Thursday, June 16, 2005

Tea time

We took my mom (aka Granny Jan) to Greenfield Village yesterday for a birthday celebration afternoon tea at the Cotswold Cottage. You could not have asked for a more beautiful day--breezy, not too hot with big puff-ball clouds.

Tea was pretty good too with scones, jam, finger sandwiches, tea cookies and little pastries. And a big pot of tea for each of us (even the kids--they had an herbal berry tea and had fun putting lots of sugar cubes in with the little silver tongs). My only gripe is what they tried to pass off as Devonshire Cream--it tasted like Cream Cheese frosting, sweet and tangy. Real Devonshire clotted cream is a sticky, unsweetened ooze with soft-butter consistency. It has a fat content of about 55% and often is thick enough to stand a (small) spoon up in it. Normal (single) cream is about 35% fat, whipping (heavy) cream is about 45%. And it is expensive at about $5-6 for a 5 oz jar.

Some cheap tea shops in England advertise cream teas and serve them with unsweetened whipped cream which I'd say is a preferable second to this frosting stuff they gave us. Mind you, Ian loved the whole tea, cream cheese goo and all. And I was thrilled that he ate one and a half scones with goo and jam and didn't cast his usual suspicious gaze over the whole enterprise.

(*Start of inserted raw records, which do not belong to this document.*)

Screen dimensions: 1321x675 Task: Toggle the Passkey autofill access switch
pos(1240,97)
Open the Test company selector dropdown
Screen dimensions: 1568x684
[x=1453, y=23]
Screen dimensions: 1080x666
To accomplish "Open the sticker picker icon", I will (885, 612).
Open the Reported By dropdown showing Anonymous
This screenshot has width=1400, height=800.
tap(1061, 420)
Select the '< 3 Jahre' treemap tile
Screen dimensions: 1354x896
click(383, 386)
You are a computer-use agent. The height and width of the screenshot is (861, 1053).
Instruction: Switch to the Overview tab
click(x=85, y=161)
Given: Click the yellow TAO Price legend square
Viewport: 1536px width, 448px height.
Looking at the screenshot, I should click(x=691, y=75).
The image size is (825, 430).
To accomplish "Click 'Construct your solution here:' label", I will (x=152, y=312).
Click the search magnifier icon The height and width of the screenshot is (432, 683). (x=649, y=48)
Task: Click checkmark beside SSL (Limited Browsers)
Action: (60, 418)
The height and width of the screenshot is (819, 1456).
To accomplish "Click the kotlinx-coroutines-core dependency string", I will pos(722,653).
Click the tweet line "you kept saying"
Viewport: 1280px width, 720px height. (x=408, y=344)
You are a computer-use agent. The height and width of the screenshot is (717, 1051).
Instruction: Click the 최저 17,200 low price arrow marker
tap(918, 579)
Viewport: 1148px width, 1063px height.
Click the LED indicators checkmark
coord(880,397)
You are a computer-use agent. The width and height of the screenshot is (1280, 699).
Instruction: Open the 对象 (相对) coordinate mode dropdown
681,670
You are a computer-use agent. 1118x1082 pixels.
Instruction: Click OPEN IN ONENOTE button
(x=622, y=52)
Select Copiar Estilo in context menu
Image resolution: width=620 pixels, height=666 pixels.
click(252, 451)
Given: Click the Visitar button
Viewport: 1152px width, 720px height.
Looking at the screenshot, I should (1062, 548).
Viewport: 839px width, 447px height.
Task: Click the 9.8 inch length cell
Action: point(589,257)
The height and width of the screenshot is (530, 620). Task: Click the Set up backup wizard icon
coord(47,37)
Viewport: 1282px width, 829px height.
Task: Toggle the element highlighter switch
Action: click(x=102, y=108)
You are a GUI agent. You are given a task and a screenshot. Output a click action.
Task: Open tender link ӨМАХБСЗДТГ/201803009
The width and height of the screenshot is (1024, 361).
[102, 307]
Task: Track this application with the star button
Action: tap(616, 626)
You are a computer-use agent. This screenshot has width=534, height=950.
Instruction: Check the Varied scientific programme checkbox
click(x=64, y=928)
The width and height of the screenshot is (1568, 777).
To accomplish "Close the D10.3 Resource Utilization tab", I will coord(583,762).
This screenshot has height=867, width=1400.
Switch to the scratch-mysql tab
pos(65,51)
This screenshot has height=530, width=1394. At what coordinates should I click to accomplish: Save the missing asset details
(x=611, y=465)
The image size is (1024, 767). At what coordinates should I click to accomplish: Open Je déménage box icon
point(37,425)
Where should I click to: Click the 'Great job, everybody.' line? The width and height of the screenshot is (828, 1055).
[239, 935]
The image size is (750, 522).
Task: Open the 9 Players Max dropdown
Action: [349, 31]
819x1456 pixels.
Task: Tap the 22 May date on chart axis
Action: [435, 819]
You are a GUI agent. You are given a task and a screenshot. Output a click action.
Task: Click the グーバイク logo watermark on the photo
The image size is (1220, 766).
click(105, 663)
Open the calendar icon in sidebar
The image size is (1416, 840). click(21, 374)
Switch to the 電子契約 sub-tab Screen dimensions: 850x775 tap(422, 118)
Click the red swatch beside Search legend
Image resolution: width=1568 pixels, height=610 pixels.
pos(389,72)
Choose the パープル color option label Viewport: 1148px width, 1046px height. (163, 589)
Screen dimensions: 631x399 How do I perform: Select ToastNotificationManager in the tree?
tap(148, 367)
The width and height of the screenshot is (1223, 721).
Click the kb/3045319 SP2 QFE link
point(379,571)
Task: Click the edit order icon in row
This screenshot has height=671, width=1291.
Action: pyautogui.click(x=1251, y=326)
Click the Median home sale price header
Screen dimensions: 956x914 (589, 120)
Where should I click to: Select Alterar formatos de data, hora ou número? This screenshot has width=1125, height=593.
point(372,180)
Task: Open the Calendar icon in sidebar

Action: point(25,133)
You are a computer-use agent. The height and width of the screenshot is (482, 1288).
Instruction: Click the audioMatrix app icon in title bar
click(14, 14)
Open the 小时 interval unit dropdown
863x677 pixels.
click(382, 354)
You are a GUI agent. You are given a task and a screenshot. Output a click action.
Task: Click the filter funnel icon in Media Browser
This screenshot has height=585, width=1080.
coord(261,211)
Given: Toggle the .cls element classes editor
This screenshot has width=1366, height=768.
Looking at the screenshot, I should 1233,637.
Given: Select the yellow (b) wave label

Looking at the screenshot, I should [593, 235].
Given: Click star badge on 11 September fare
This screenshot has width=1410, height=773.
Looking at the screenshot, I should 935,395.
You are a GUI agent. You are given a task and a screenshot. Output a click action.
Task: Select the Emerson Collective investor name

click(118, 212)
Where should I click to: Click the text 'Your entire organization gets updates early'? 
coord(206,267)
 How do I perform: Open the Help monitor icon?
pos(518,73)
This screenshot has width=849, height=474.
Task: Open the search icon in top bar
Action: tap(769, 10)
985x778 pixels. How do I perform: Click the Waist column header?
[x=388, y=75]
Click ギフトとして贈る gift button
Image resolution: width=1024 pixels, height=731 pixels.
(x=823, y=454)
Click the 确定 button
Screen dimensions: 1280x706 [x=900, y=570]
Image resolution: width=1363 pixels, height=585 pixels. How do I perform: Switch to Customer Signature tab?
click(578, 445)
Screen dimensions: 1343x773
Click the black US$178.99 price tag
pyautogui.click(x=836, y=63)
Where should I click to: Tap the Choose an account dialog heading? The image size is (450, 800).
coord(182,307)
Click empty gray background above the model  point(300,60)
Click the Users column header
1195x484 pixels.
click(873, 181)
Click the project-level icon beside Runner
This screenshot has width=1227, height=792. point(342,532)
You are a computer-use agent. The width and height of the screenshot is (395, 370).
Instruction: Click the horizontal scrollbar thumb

While Ian sampled Napoleon pastries...

Fiona filled her shoes with rocks....
Fiona does not have much of a sweet tooth though and after eating the egg and cucumber sandwich and taking one bite of a lemon tea cookie she lost interest and played with the pebbles on the ground around the table.

Granny Jan had a wonderful time, loved hanging out with the critters and wasn't bummed by the lack of real clotted cream. But I feel the need to provide an authentic cream tea for my British mum, so next week I'll track down some of the real stuff (Big 10 probably has it), make her some scones and serve them with gloppy strawberry preserves (Trader Joe's has a good version with big chunks of fruit), and a big pot of tea.

Here is my scone recipe, straight from my British mum:

English Scones

1 and 3/4 C flour
1 T baking powder
1/2 t salt
1/4 C sugar
1/4 C unsalted butter
1 C dried fruit (see *note for good combos below)
1/3 C milk
1 t fresh lemon or orange zest (microplane zested is best)
1 egg

Preheat oven to 425 degrees F.
Sift together flour, baking powder, salt and sugar. Cut in butter then use your fingers to flatten the little bits into flakes--don't over do it--it should not look as fine as cornmeal or your scones will be heavy. Stir in dried fruit.

Combine milk and egg, add to flour mixture and fork stir. Turn out onto floured surface and knead 5 or 6 times, just 'till you get it to hold together. Pat into a circle about 1 to 1.5 inches thick and cut into 6 wedges (like a pie). Place wedges on a parchment or silicone-lined cookie sheet. Bake for 12-15 minutes. The tops should be slightly golden.

Serve warm with jam and clotted cream or butter.

*a note on dried fruit:
Currants are the traditional dried fruit to put in scones, but you can be as creative as you like. Dice bigger stuff until it is about currant-sized.
Here are some of my favorite combos (all combine to 1 C total of dried fruit) :
diced dried pears with crystallized ginger
diced dried peaches and dried cranberries
chopped dried cherries (particularly good with orange zest)

I tried dried figs once and they were nasty...


Kimberly said...

mmmmm... scones... I will totally have to try that recipe! Thanks! :)


Anonymous said...

Made scones for Fathers Day. I happened to have fresh blueberries and used them. They were great. Thanks for the recipe.


Kate said...

Glad to hear it works with fresh fruit as well as dried! Despite years of making scones, I've never embarked on the fresh fruit experiment--now I'll have to get back to the kitchen and try it out!